For many patients, Urgent Care centers are the main place to go for care — especially on weekends or evenings when their primary-care physicians don’t have office hours. Urgent Care centers are a boon for patients in other ways. The wait time to see a provider is typically half an hour or less, compared to a multi-hour wait time in many Emergency Departments. And patients can often see a doctor, as opposed to a nurse practitioner if they go to a retail clinic. Moreover, Urgent Care centers offer imaging and other services not found in retail outlets. Employers, insurers and other payers also benefit from urgent-care centers, which charge only a fraction of what an ED visit would cost. And employees can get back to work sooner instead of spending half the day in the ED.
There are currently 20,000 physicians who practice Urgent Care Medicine today, and the number is growing. Urgent Care professionals have developed Urgent Care Medicine into an important, recognized specialty that represents this fast-growing medical field.
So, what does the future hold for the specialty of Urgent Care Medicine?
Physicians training in primary care specialties such as Family Medicine, Internal Medicine, Emergency Medicine and Pediatrics are pursuing additional education in Urgent Care Medicine, and seasoned physicians are becoming Board Certification in Urgent Care Medicine. As the specialty grows, the development of training programs geared specifically towards Urgent Care Medicine will take place.
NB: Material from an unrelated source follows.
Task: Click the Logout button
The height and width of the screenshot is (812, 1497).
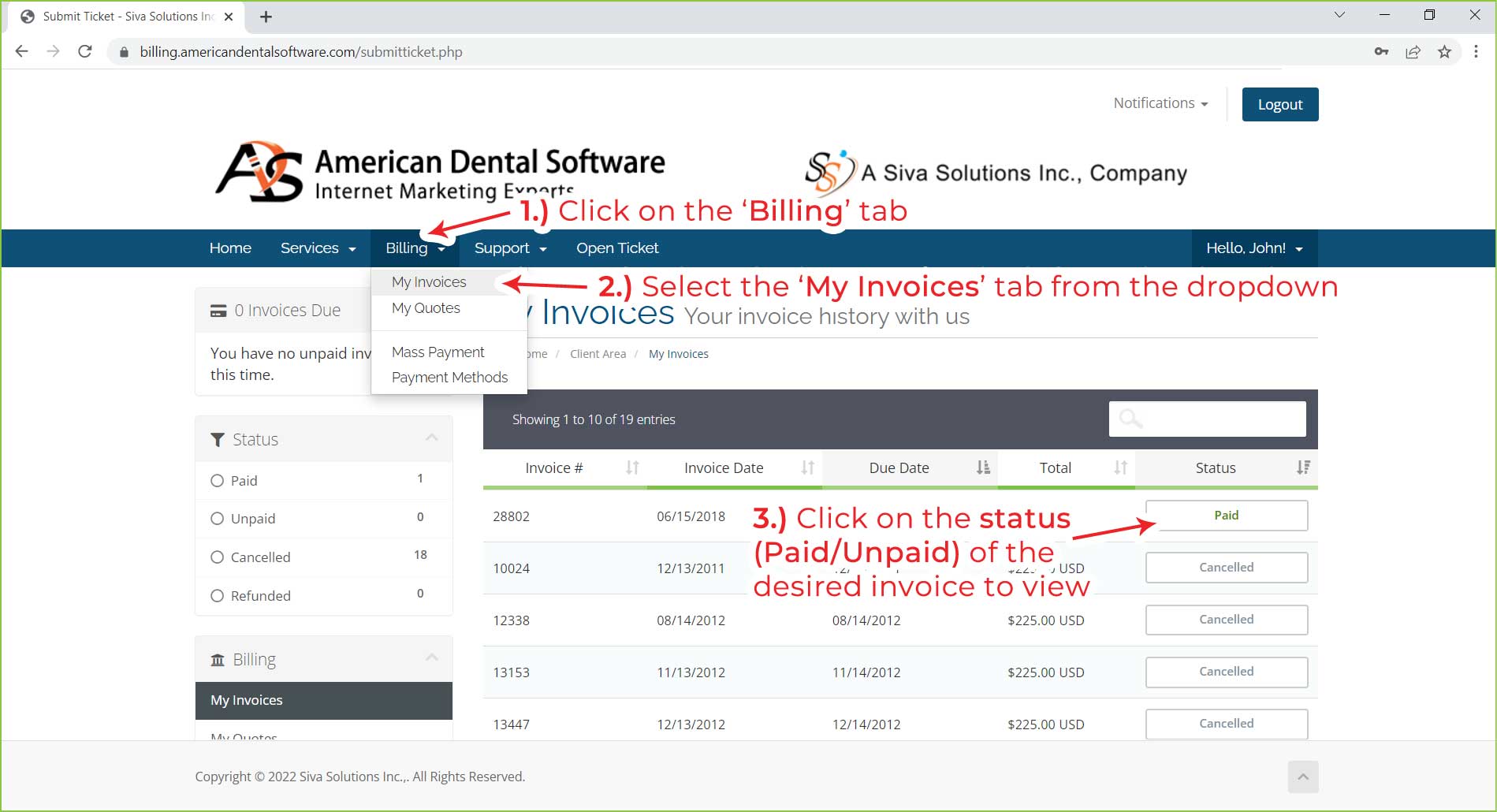Action: click(x=1279, y=104)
Increased recognition of Urgent Care Medicine as a distinct specialty. Many organizations and facilities accept and recognize Board Certification in Urgent Care Medicine and have requested verification of the Board Certification of our Diplomates.
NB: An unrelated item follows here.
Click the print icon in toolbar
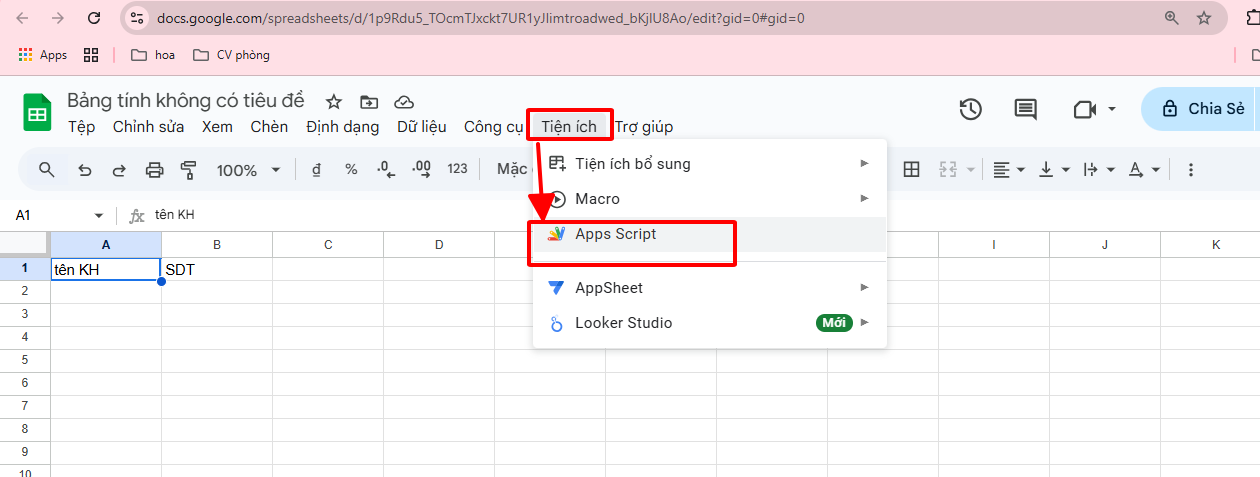 pyautogui.click(x=154, y=170)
Because of the excellence of AAUCM Accreditation standards, many third-party payers, commercial insurance carriers, and local and state agencies recognize Urgent Care Center Accreditation with the AAUCM as a valuable accomplishment. The Academy’s UCCA program is accepted by Aetna and Cigna, and United Healthcare recommends Accreditation with the AAUCM to facilities which are contracting with them.
Physicians, Physician Assistants, and Nurse Practitioners who specialize in Urgent Care Medicine will continue to elevate the quality and capability of the “walk-in clinic” to include treatment of a full range of non-emergency illnesses and injuries.
The U.S. likely will need almost 52,000 additional primary care physicians by 2025 to meet the country's health care utilization needs. That's the conclusion reached by a team of researchers whose work is highlighted in an article titled "Projecting U.S. PrimaryCare Physician Workforce Needs: 2010-2025".